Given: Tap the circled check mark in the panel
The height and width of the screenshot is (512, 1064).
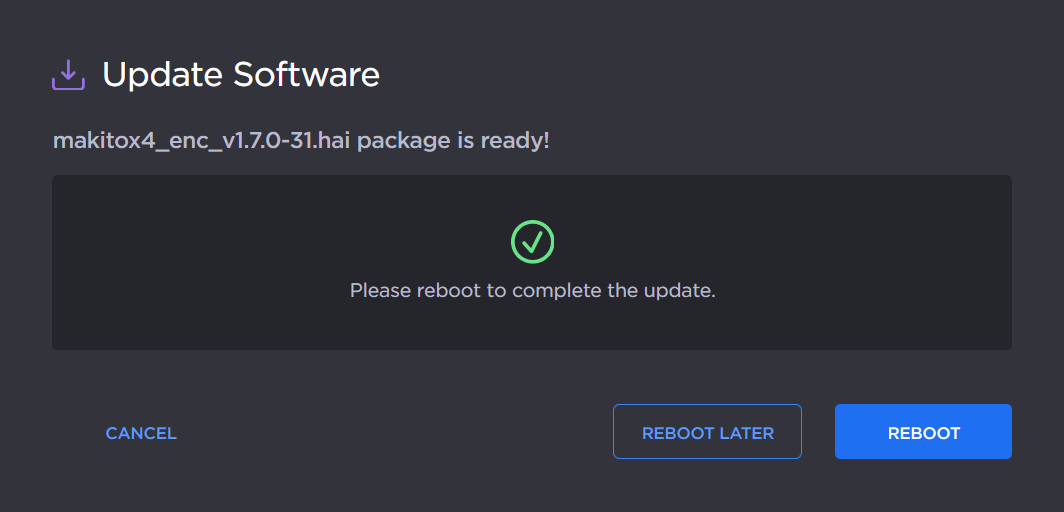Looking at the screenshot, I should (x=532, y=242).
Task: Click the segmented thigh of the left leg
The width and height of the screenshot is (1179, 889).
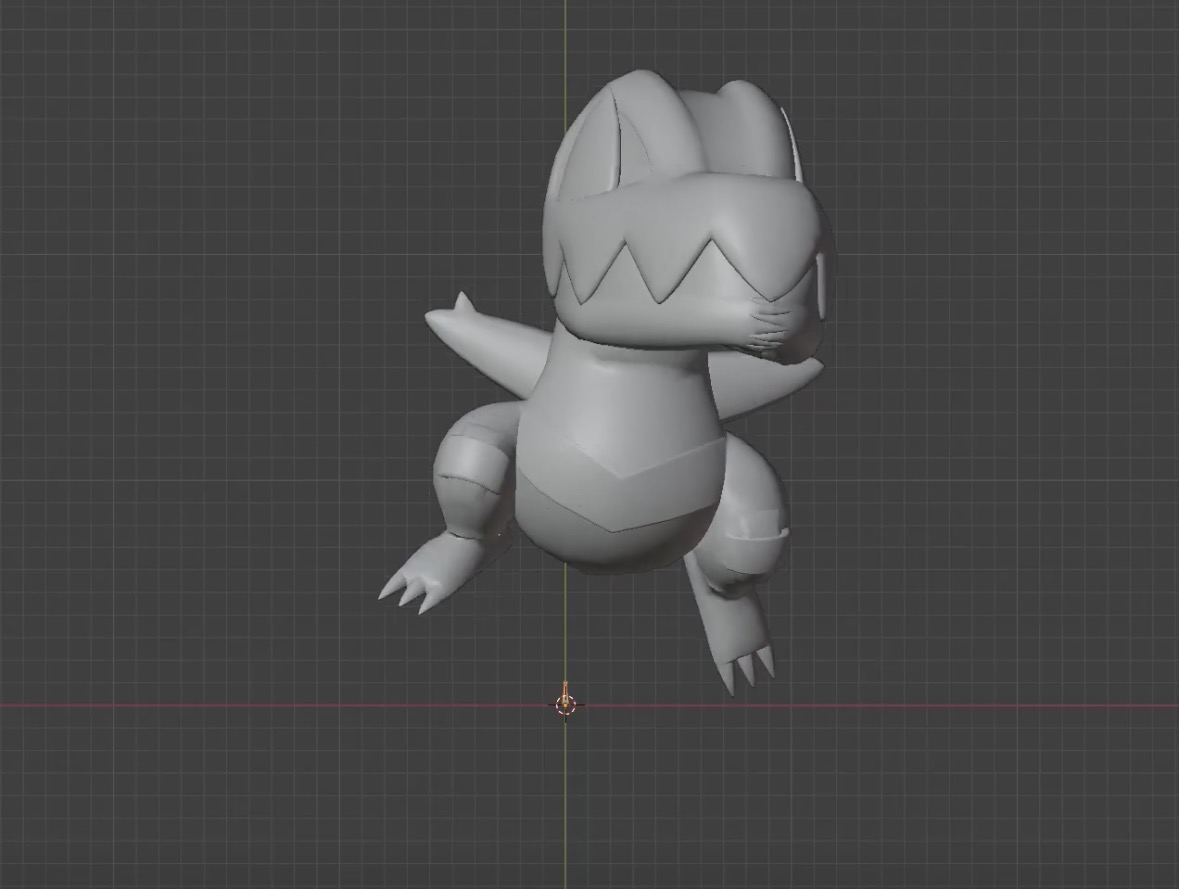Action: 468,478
····················
### ABOUT THIS EXERCISE
Would you transcribe, exactly and only, the lines from the one that contains "The height and" through the last line of the data above, without any pictures?

### RESULT
The height and width of the screenshot is (512, 1064).
Looking at the screenshot, I should (x=532, y=242).
Task: Click the segmented thigh of the left leg
The width and height of the screenshot is (1179, 889).
Action: 468,478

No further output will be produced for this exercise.